3. Results and discussion

In order to demonstrate the feasibility of using transfer learning (TL) in DRL for active flow control, we consider three different tasks, in which the states, actions and reward functions, corresponding to each task, are given as follows:

  1. (i) Task 1. Minimizing $C_D$: two states, $C_D$ and $C_L$; two independent actions, $\epsilon _1$ and $\epsilon _2$; reward function, $r=-{\rm sign}(C_D) C_D^2-0.1 C_L^2$.

  2. (ii) Task 2. Maximization of the system power gain efficiency: four states, $C_D$, $C_L$, $C_{f,1}$ and $C_{f,2}$; one action, $\epsilon _1 = -\epsilon _2$; reward function $r=-\eta$, where

    (3.1)\begin{equation} \eta=|C_D|+\frac{{\rm \pi} d}{D}(|\epsilon_1|^3 C_{f,1}+|\epsilon_2|^3 C_{f,2}) \epsilon_{{max}}^3. \end{equation}
  3. (iii) Task 3: maximization of the system power gain efficiency: sates and reward functions are the same as those in task 2; two independent actions, $\epsilon _1$ and $\epsilon _2$.

3.1. Learning from scratch at low $Re$

We start DRL for task 1 from scratch with $\epsilon _{max}=5$, in a three-dimensional simulation of flow at $Re_D = 500$. Before presenting the results, we explain why $\epsilon _{max}=5$ is chosen. As shown in our previous study (Fan et al. Reference Fan, Yang, Wang, Triantafyllou and Karniadaki2020), $\overline {C_D}$ decreases with $\epsilon _{max}$, which implies that the generated state variables ($C_D, C_L$) will be located in a wider range with increasing $\epsilon _{max}$. In order to enhance the generalization of the neural networks, it is beneficial to experience the training data in a wider range before transferring to a more challenging task.
-------
### To-do list
**a)** Using the active flow control excerpt, answer each question:
(i) How many states does Task 2 use?
(ii) At what Reynolds number is the three-dimensional flow simulated when task 1 is learned from scratch?
(iii) How many independent actions does Task 3 have?
**b)** Transcribe the part of the active flow control excerpt that begins at the words "3.1. Learning from" and stops after the words "more challenging task.".
**c)** Write the next part of the active flow control excerpt, picking up after its last sentence.
The lines after the active flow control excerpt play no part in this exercise.

### Dataset content
-------
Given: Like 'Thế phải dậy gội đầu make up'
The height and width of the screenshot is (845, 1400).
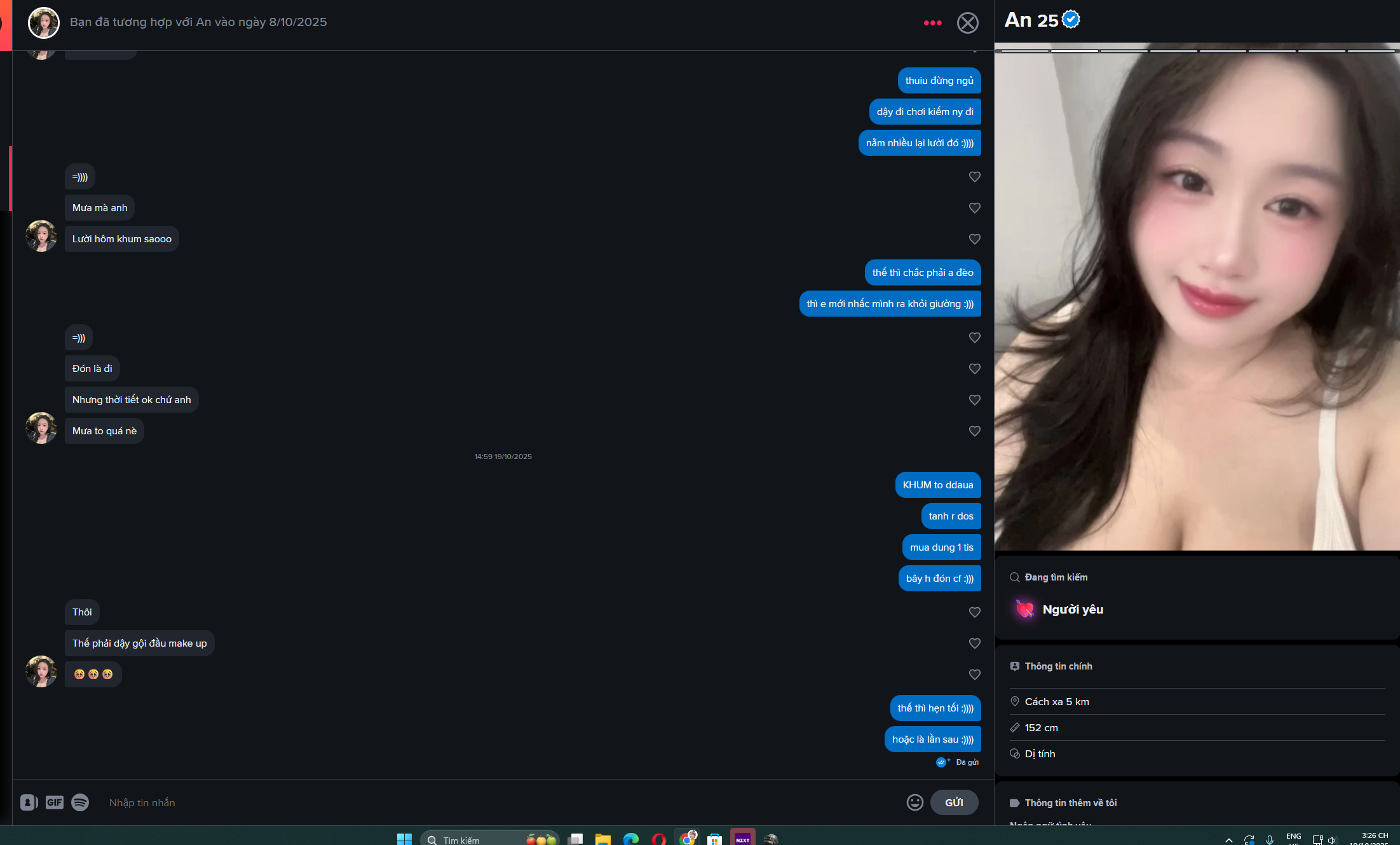Looking at the screenshot, I should [x=974, y=643].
-------
### Results of the exercise
**a)**
(i) Four.
(ii) 500.
(iii) Two.

**b)**
3.1. Learning from scratch at low $Re$

We start DRL for task 1 from scratch with $\epsilon _{max}=5$, in a three-dimensional simulation of flow at $Re_D = 500$. Before presenting the results, we explain why $\epsilon _{max}=5$ is chosen. As shown in our previous study (Fan et al. Reference Fan, Yang, Wang, Triantafyllou and Karniadaki2020), $\overline {C_D}$ decreases with $\epsilon _{max}$, which implies that the generated state variables ($C_D, C_L$) will be located in a wider range with increasing $\epsilon _{max}$. In order to enhance the generalization of the neural networks, it is beneficial to experience the training data in a wider range before transferring to a more challenging task.

**c)**
Figure 2 shows the evolution of $\epsilon _1$, $\epsilon _2$, $C_D$ and $C_L$, as well as the variation of the vortex shedding pattern due to active control by DRL at $Re_D=500$. Initially (for 40 episodes approximately), DRL knows very little on how to minimize $C_D$; small values of $\epsilon _1$, $\epsilon _2$ are provided by DRL, thus the control cylinders have a small effect on the flow, hence regular vortex shedding pattern can be observed, as shown by figures 2(A-i) and 2(A-ii). However, around the 40th episode, DRL has figured out the correct rotation direction to reduce $C_D$, and the wake patterns are now hairpin vortices emanating from the gap between the control and main cylinder. At this stage, $\epsilon _1 \neq \epsilon _2$, and the wake behind the main cylinder is not symmetric, which gives rise to a large $C_L$, as shown in figures 2(B-i) and 2(B-ii). Around the 110th episode, DRL finally identified the best rotation speed to minimize $C_D$, and, correspondingly, the vortex shedding from the main cylinder has been eliminated.

Figure 2. Task 1: evolution of reinforcement learning and corresponding simulated three-dimensional vortex shedding patterns at $Re_D=500$, $\epsilon _{{max}}=5$. Note that the DRL is starting from scratch, but the simulation is starting from a fully developed flow where the smaller controlling cylinders are stationary.

To sum up, when DRL networks are initialized randomly, the DRL agent can gradually manage to learn the optimal policy. The learning process has lasted for more than 100 episodes, and the generated training data, $C_D$ and $C_L$, are roughly in the ranges $[-0.1, 2.0]$ and $[-1.5, 1.0]$, respectively.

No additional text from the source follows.